◆ Work order ◆
Omitting all images, transcribe the entries word for word.

◆ Supplied records ◆

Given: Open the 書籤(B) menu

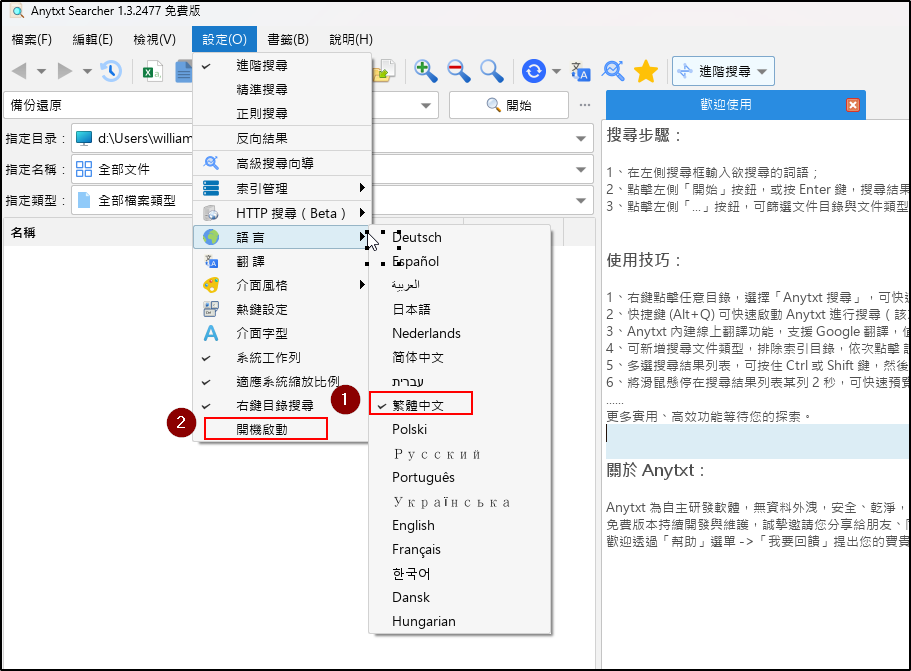Looking at the screenshot, I should tap(288, 40).
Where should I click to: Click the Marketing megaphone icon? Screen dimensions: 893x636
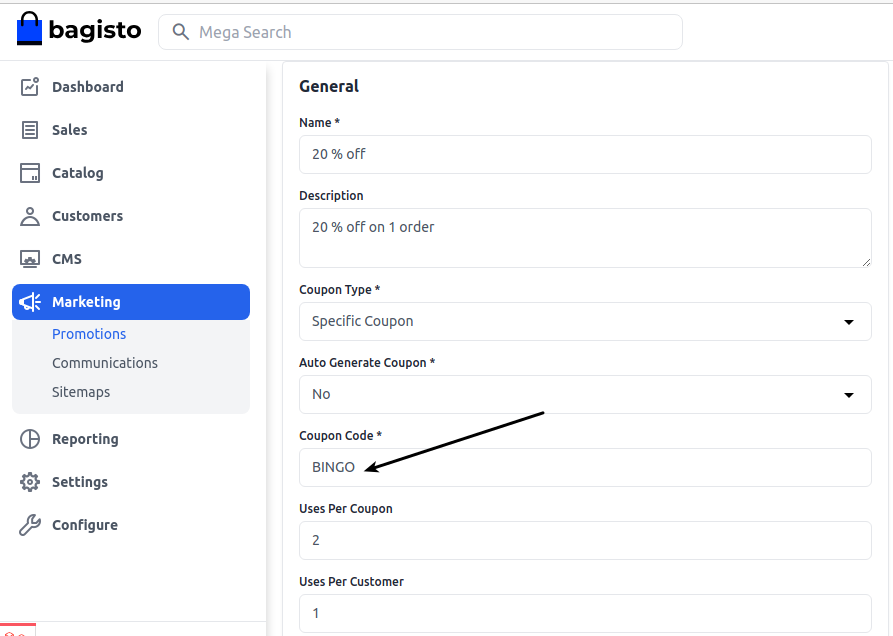[30, 301]
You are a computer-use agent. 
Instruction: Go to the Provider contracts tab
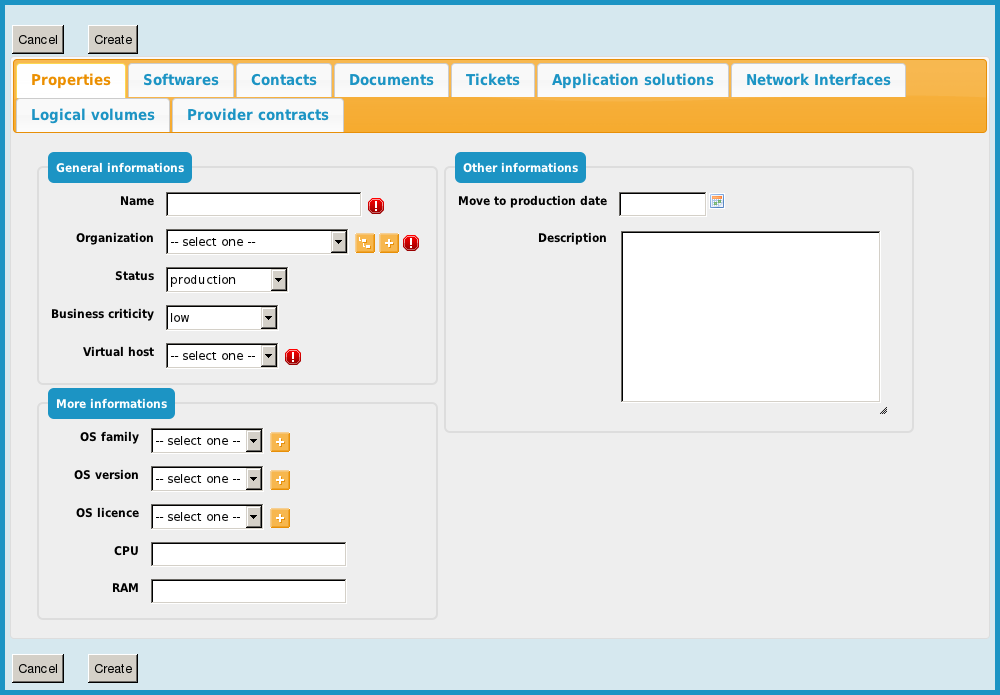[257, 115]
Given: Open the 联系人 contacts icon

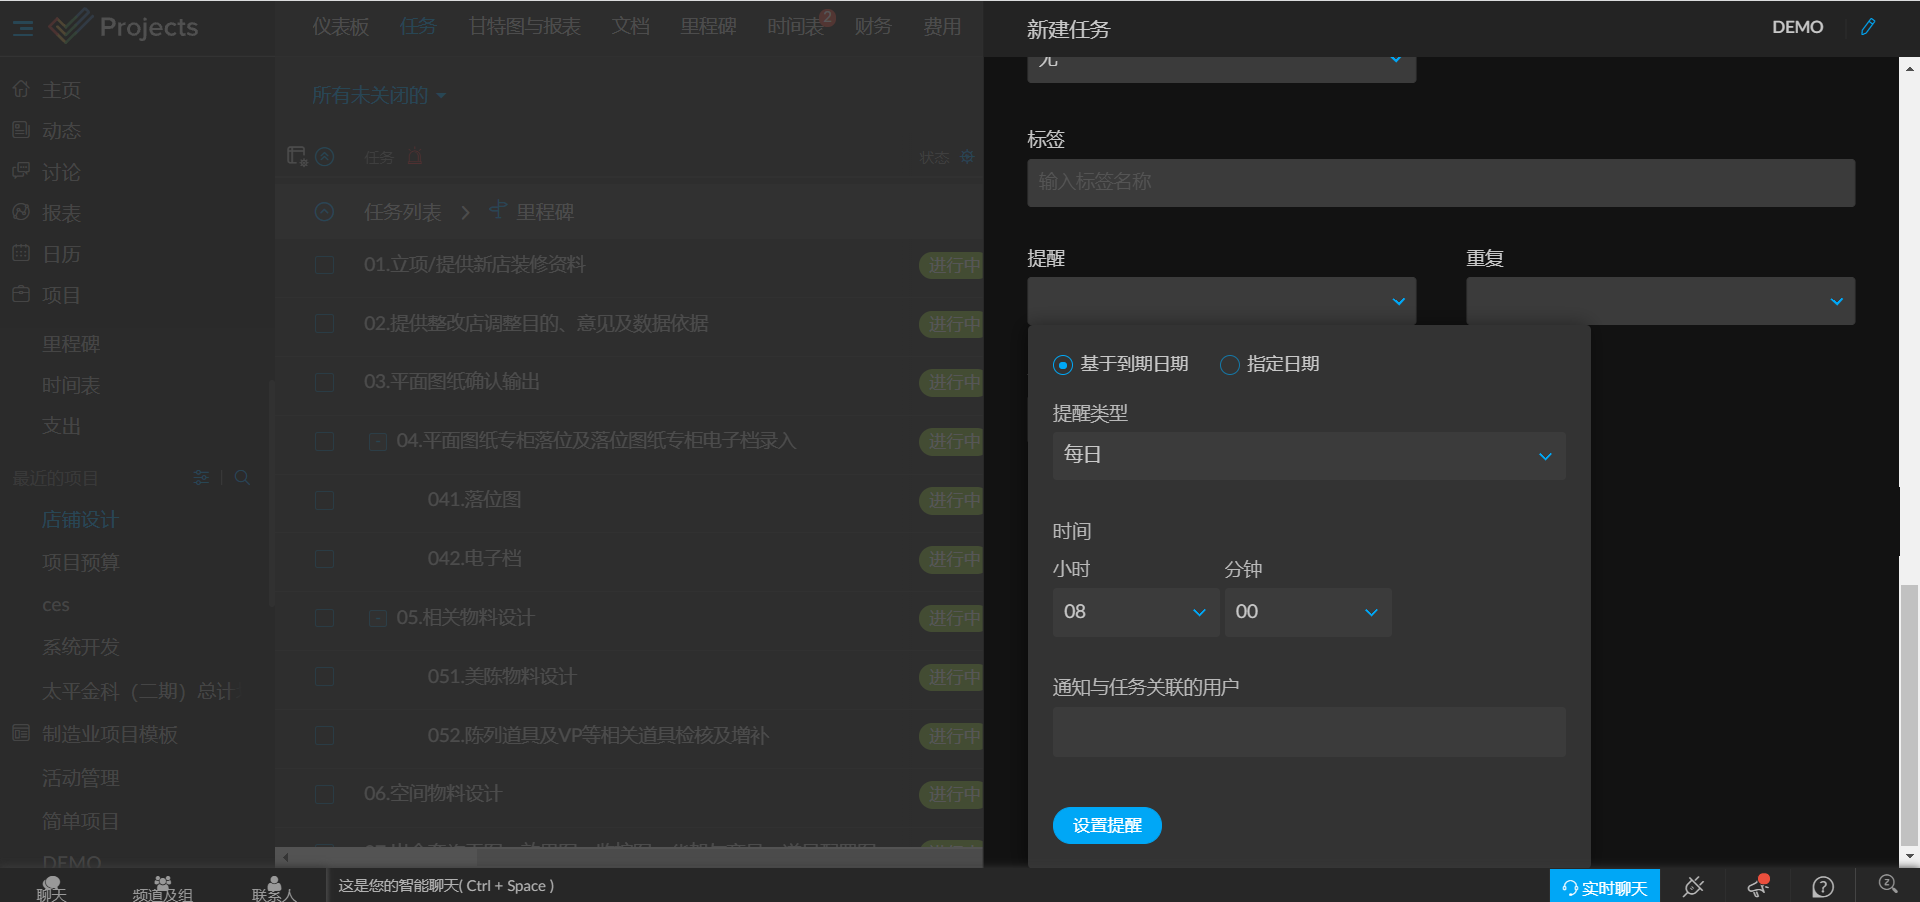Looking at the screenshot, I should 274,888.
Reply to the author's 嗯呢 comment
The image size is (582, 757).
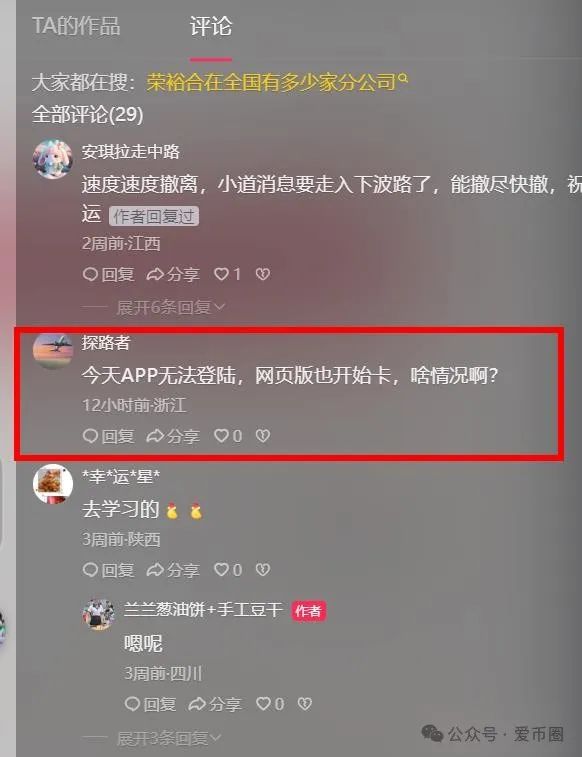(150, 704)
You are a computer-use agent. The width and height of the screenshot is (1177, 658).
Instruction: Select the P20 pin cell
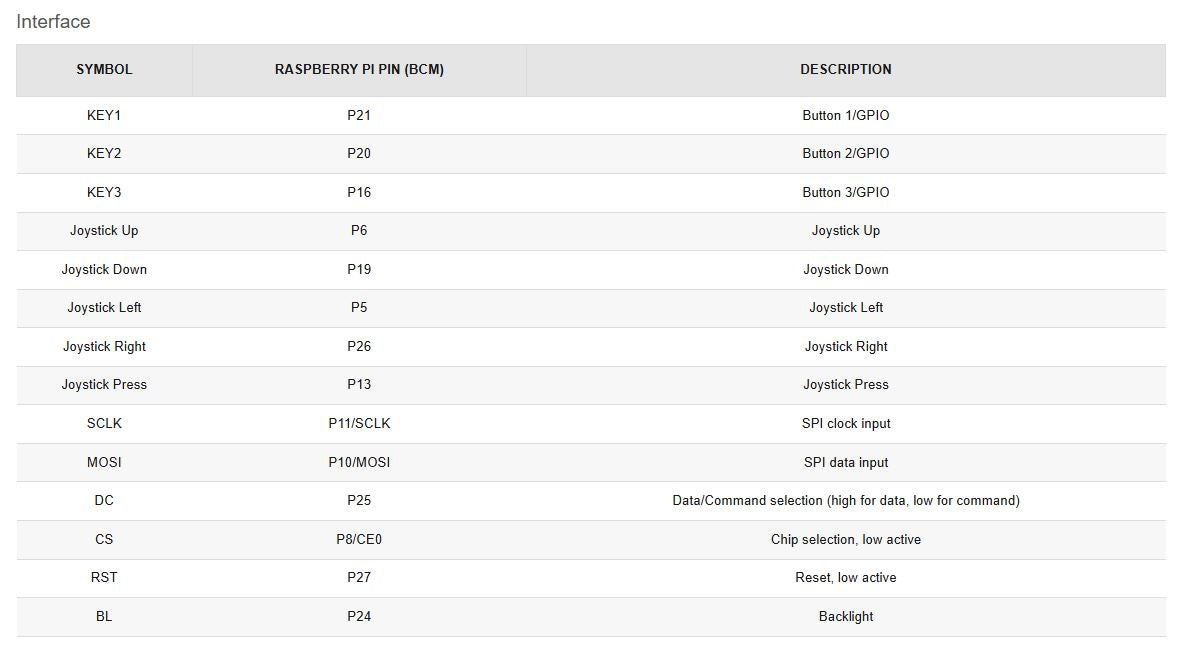[359, 153]
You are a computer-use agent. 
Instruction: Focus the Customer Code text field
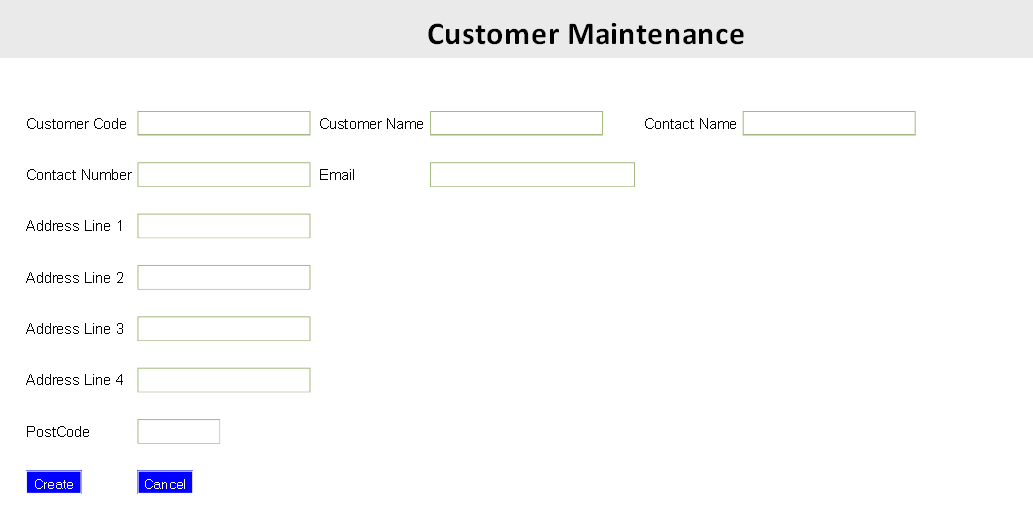pos(224,123)
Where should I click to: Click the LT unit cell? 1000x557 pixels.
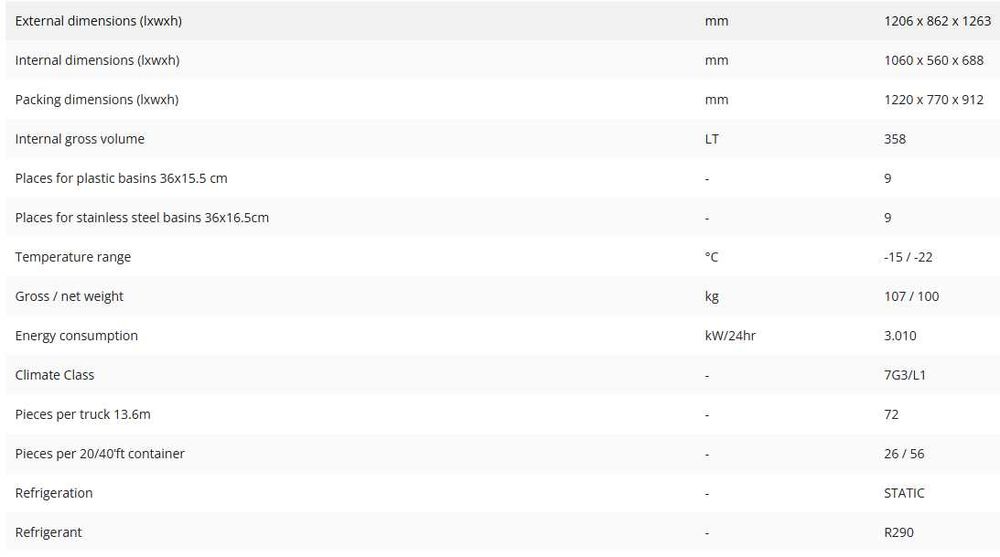pyautogui.click(x=711, y=139)
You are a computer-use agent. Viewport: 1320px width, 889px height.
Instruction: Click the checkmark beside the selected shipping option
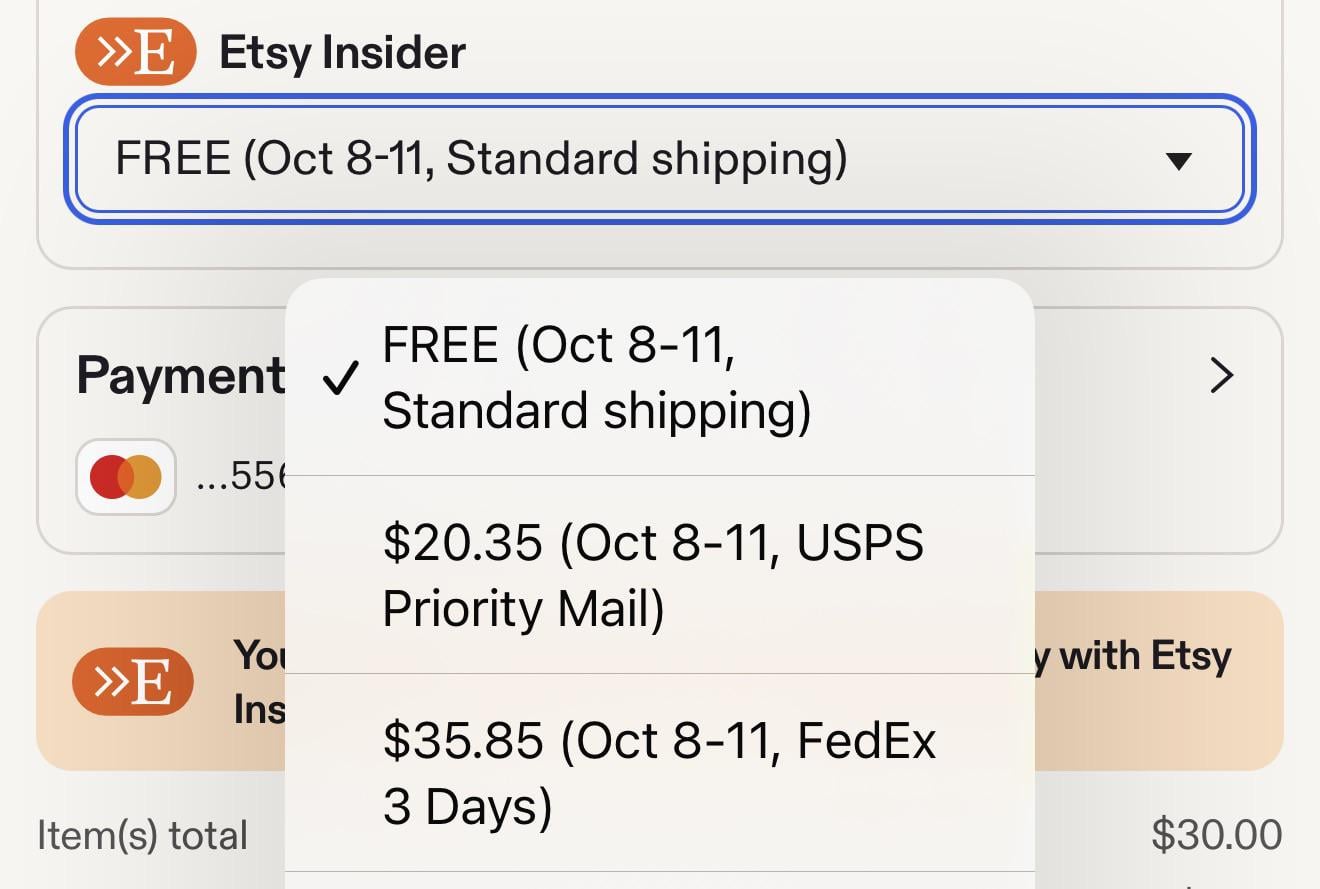(x=340, y=379)
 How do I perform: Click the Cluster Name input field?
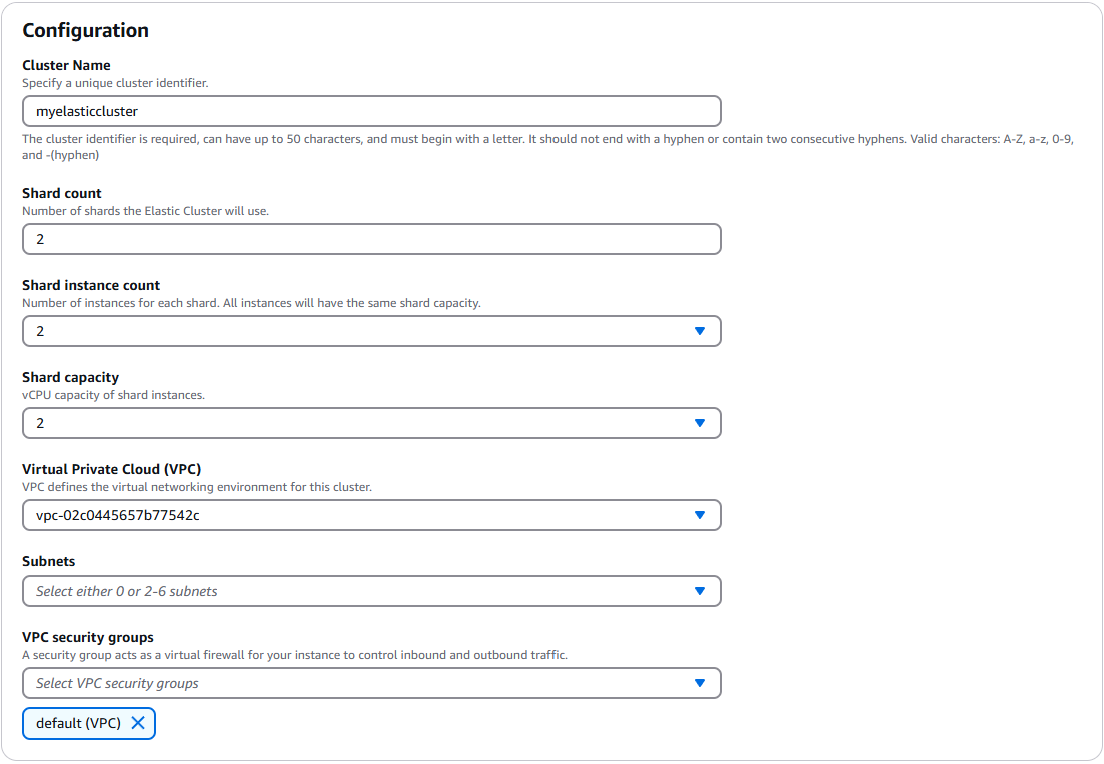click(x=370, y=110)
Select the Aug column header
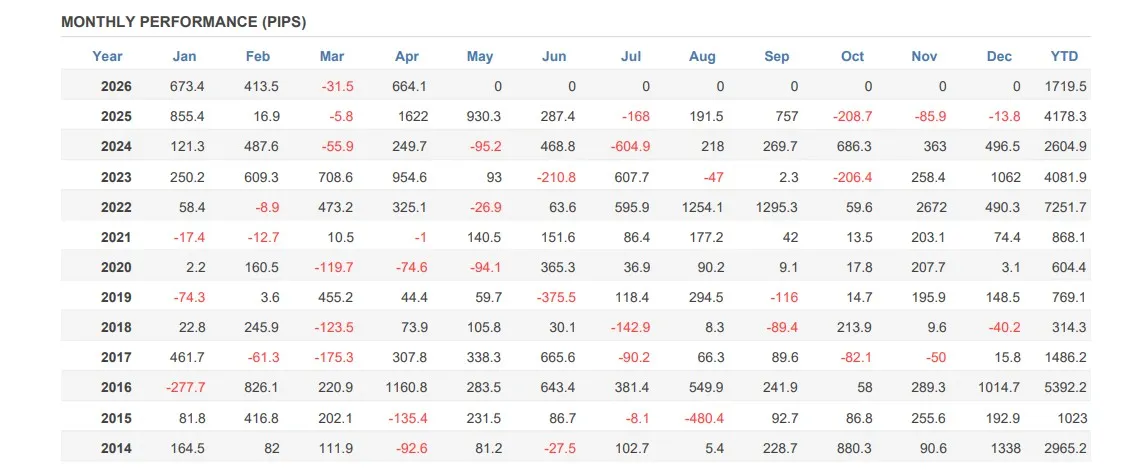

◆ Worked solution ◆
Given: Open the 書籤(B) menu

Looking at the screenshot, I should tap(288, 40).
Where should I click to: Click the Marketing megaphone icon? Screen dimensions: 893x636
[30, 301]
You are a computer-use agent. 
Instruction: Go to the Provider contracts tab
[257, 115]
Given: Open the 联系人 contacts icon

Looking at the screenshot, I should 274,888.
Reply to the author's 嗯呢 comment
The image size is (582, 757).
(150, 704)
You are a computer-use agent. The width and height of the screenshot is (1177, 658).
Instruction: Select the P20 pin cell
[359, 153]
You are a computer-use agent. 
Instruction: Focus the Customer Code text field
pos(224,123)
Where should I click to: Click the LT unit cell? 1000x557 pixels.
pyautogui.click(x=711, y=139)
You are a computer-use agent. Viewport: 1320px width, 889px height.
Instruction: Click the checkmark beside the selected shipping option
(x=340, y=379)
 How do I perform: Click the Cluster Name input field?
click(x=370, y=110)
Select the Aug column header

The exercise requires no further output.